Prove that for $x \in G$, where $G$ is a group and $x$ has finite order $n$, all of $1, x, x^2, \ldots, x^{n-1}$ are distinct and deduce that $|x| \leq |G|$.
Proof. Let $a,b \in [0,n-1]\cap \mathbb{N}$ such that $x^a=x^b$. Then $1 = x^ax^{-a}=x^bx^{-a} = x^{b-a}$. Since $1 \leq a \lt n$ and $1 \leq b \lt n$, $b-a\lt n$. So $x^{b-a}=1 \implies b-a=0$ and $a=b$. Since $a$ and $b$ were arbitrarily chosen, $x^c$ is distinct for all $c \in [0,n-1] \cap \mathbb{N}$. We know $x^c\in G$ for all $c \in [0, n-1]\cap \mathbb{N}$ by definition of group closure, and $|[0,n-1]\cap \mathbb{N}|=n$. So $G$ contains at least $n$ elements, and $|x|\leq |G|$.
Is this a convincing proof?

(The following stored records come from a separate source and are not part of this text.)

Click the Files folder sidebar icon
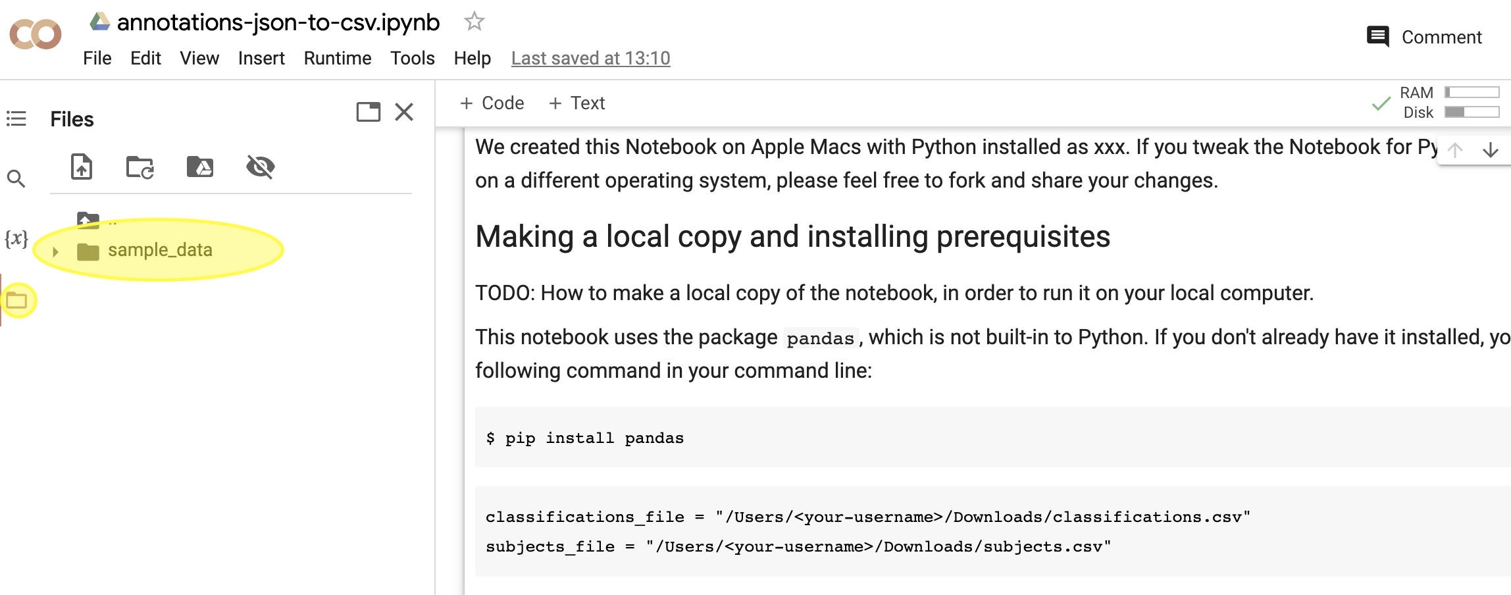 point(17,301)
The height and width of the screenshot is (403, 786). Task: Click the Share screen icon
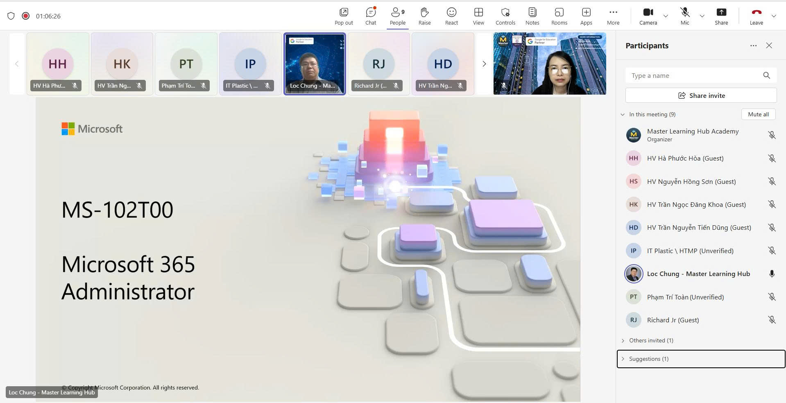point(721,16)
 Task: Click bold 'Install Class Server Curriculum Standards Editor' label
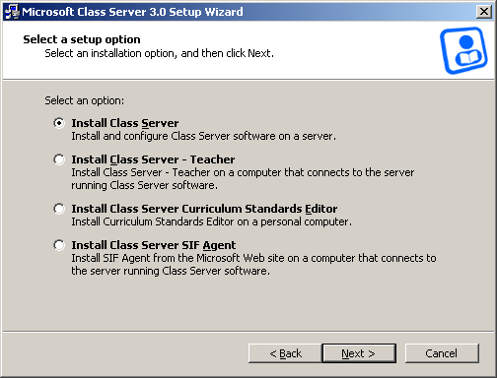pos(204,209)
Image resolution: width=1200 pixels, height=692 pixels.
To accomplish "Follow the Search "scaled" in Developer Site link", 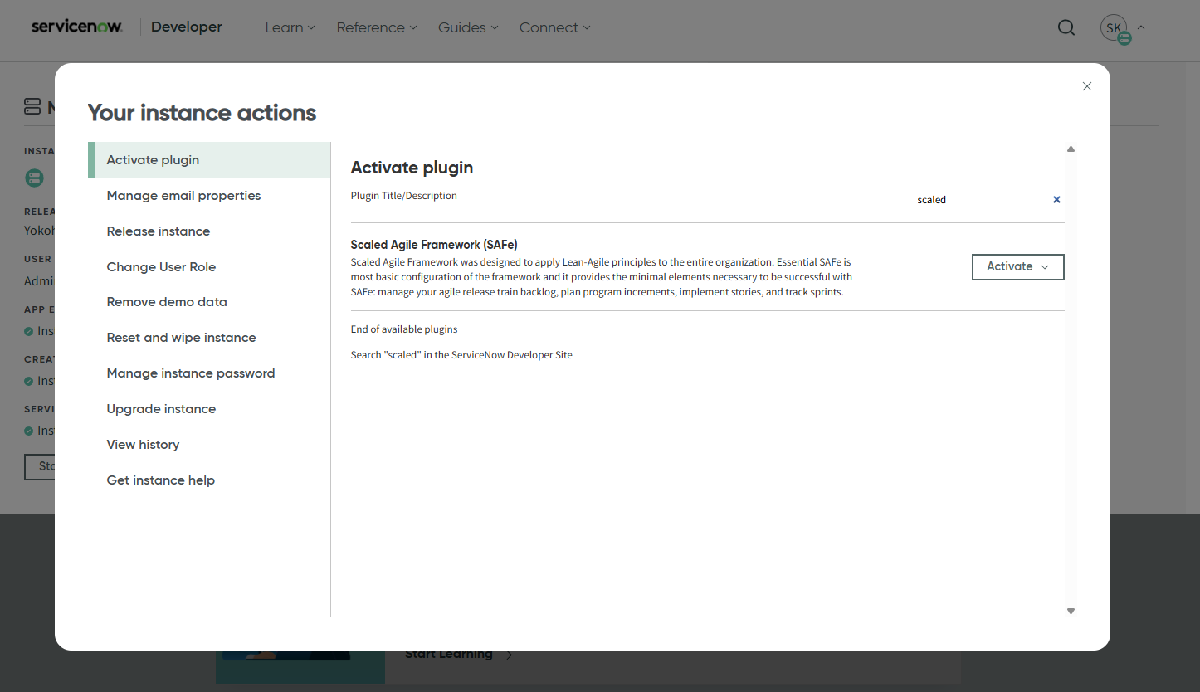I will pyautogui.click(x=461, y=355).
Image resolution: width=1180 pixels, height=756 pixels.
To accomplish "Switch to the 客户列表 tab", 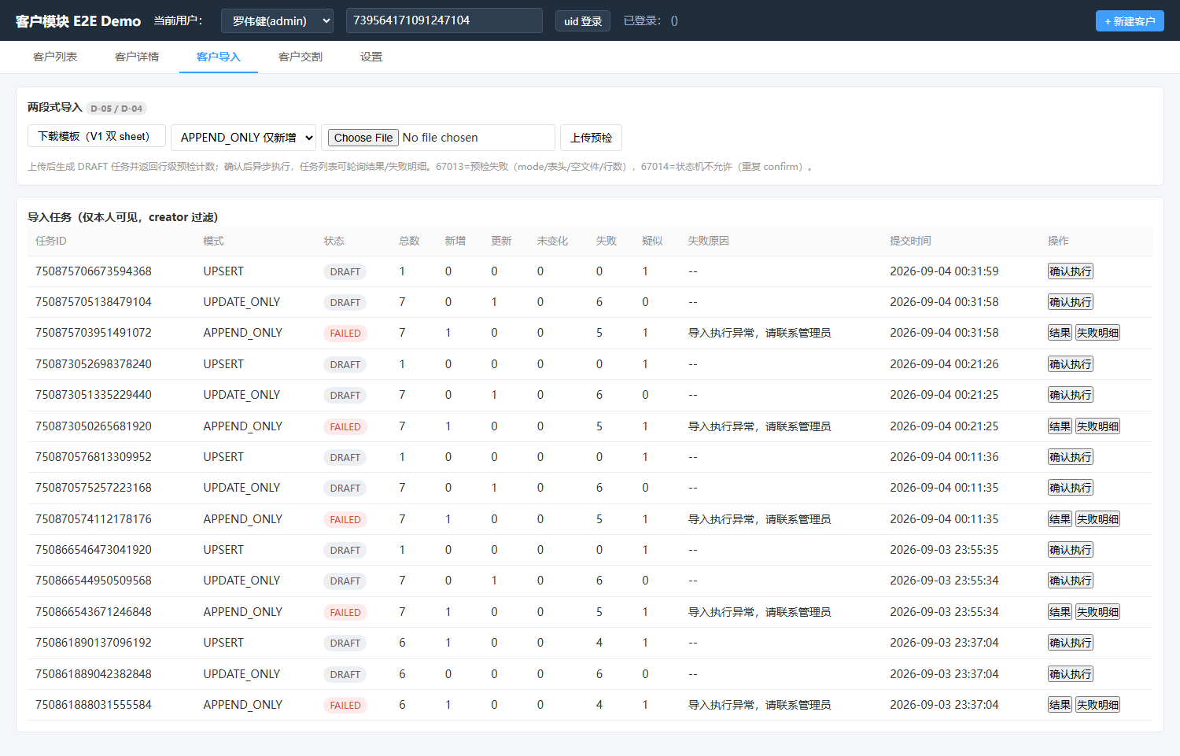I will coord(55,57).
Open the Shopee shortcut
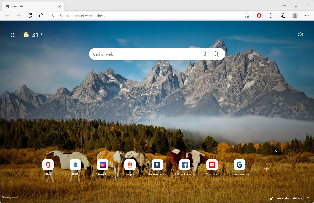 point(130,164)
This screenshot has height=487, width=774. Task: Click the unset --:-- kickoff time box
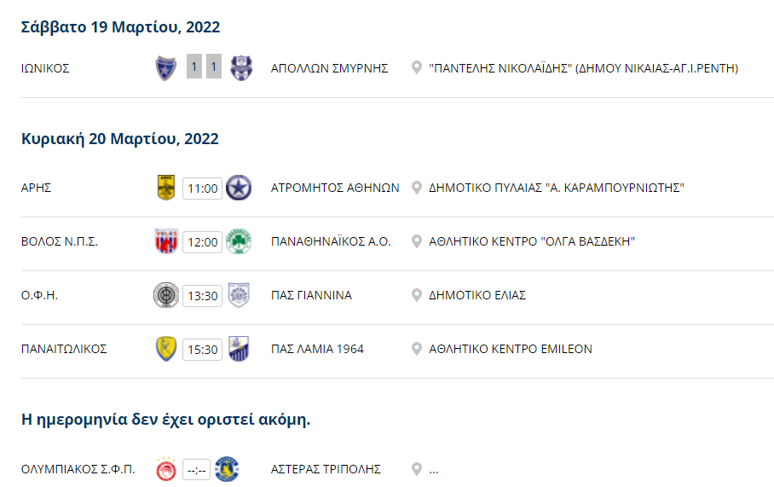pyautogui.click(x=196, y=470)
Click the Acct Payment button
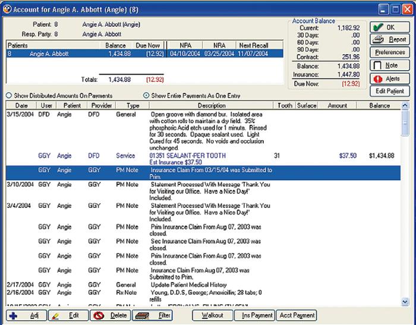416x325 pixels. 298,315
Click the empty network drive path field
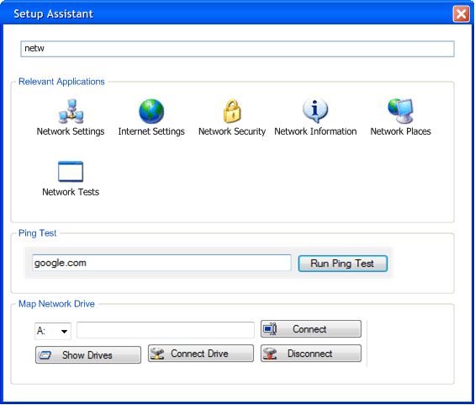The height and width of the screenshot is (405, 475). pyautogui.click(x=166, y=330)
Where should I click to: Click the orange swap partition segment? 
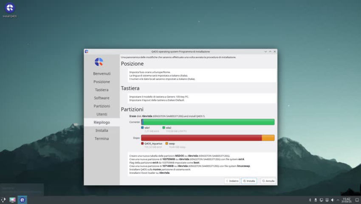(x=268, y=138)
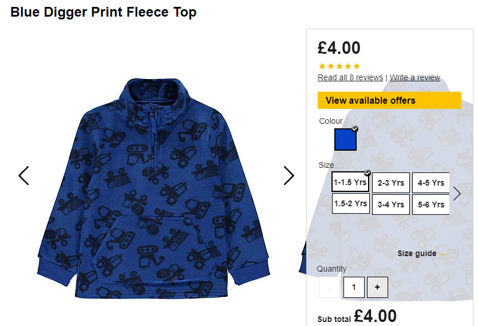Decrease quantity with the minus button
Viewport: 478px width, 326px height.
tap(329, 287)
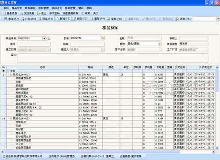Open the 样品单号 dropdown arrow
Screen dimensions: 220x160
click(x=44, y=38)

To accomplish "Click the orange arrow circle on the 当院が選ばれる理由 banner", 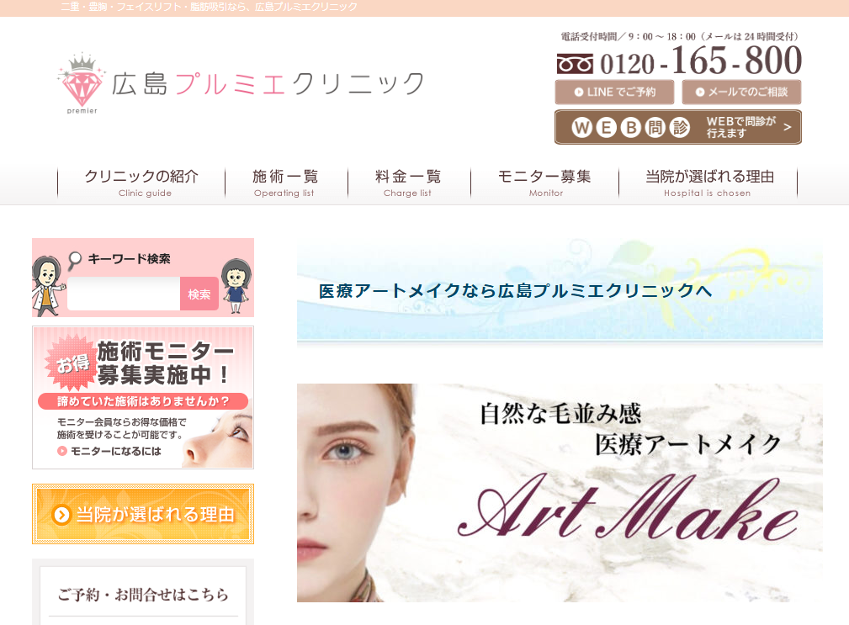I will pos(61,515).
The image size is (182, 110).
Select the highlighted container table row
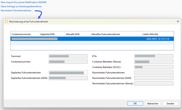92,39
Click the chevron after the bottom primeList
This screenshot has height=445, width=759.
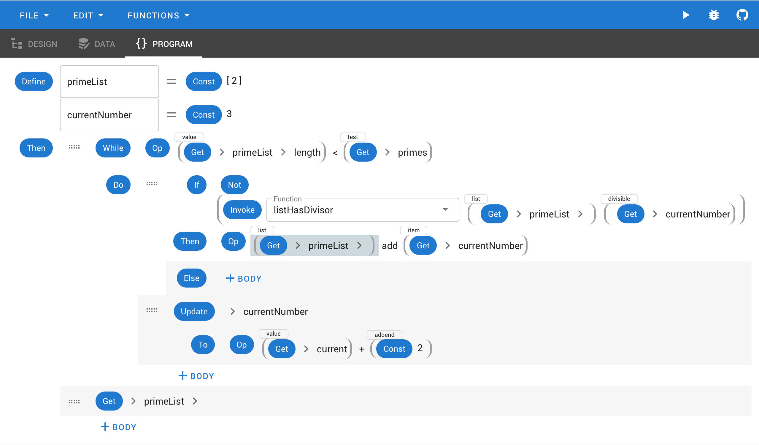[x=195, y=401]
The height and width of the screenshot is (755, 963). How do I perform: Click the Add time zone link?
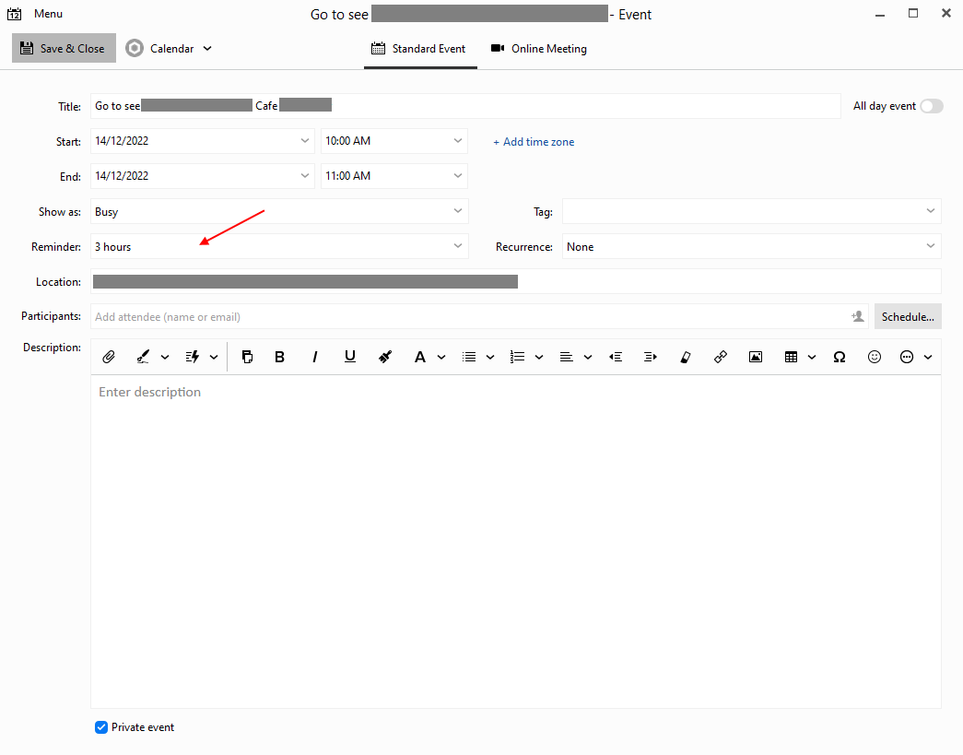pos(534,142)
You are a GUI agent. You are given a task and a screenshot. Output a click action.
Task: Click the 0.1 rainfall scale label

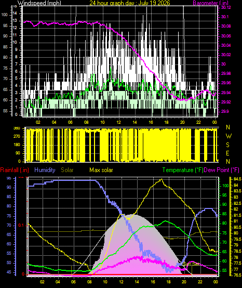coord(21,225)
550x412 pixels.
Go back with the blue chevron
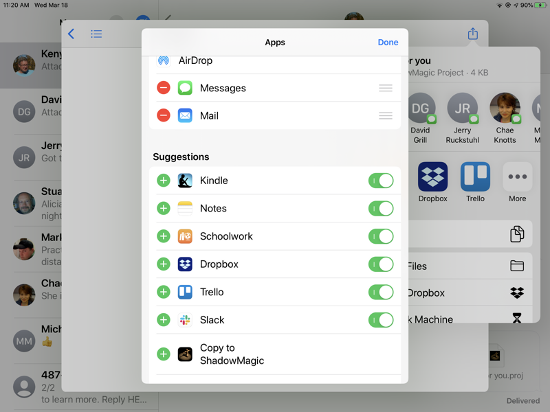pyautogui.click(x=71, y=34)
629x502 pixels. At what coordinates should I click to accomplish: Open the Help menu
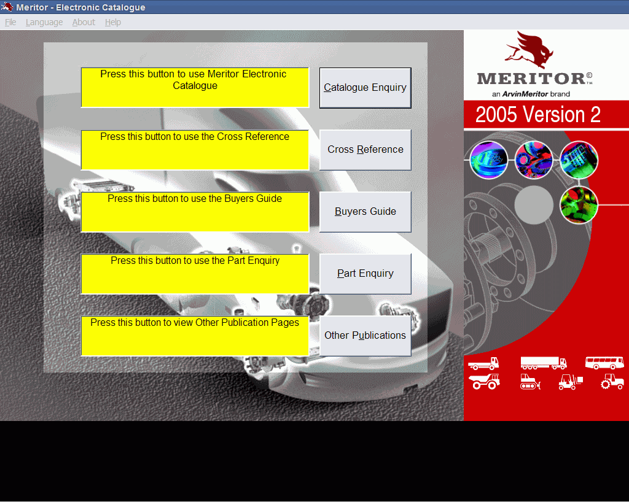(113, 22)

I feel like there might be some circular logic, and perhaps not enough detail. I was thinking of establishing that the elements form a cyclic group, and show this group is a subgroup of $G$. Any tips or comments would be greatly appreciated.
Best Answer
Almost.
You assert $b-a < n$. I think you want to assume $b \ge a$ (without loss of generality) from the start, to make $b-a$ nonnegative as well. Otherwise you need to handle the case when it's not.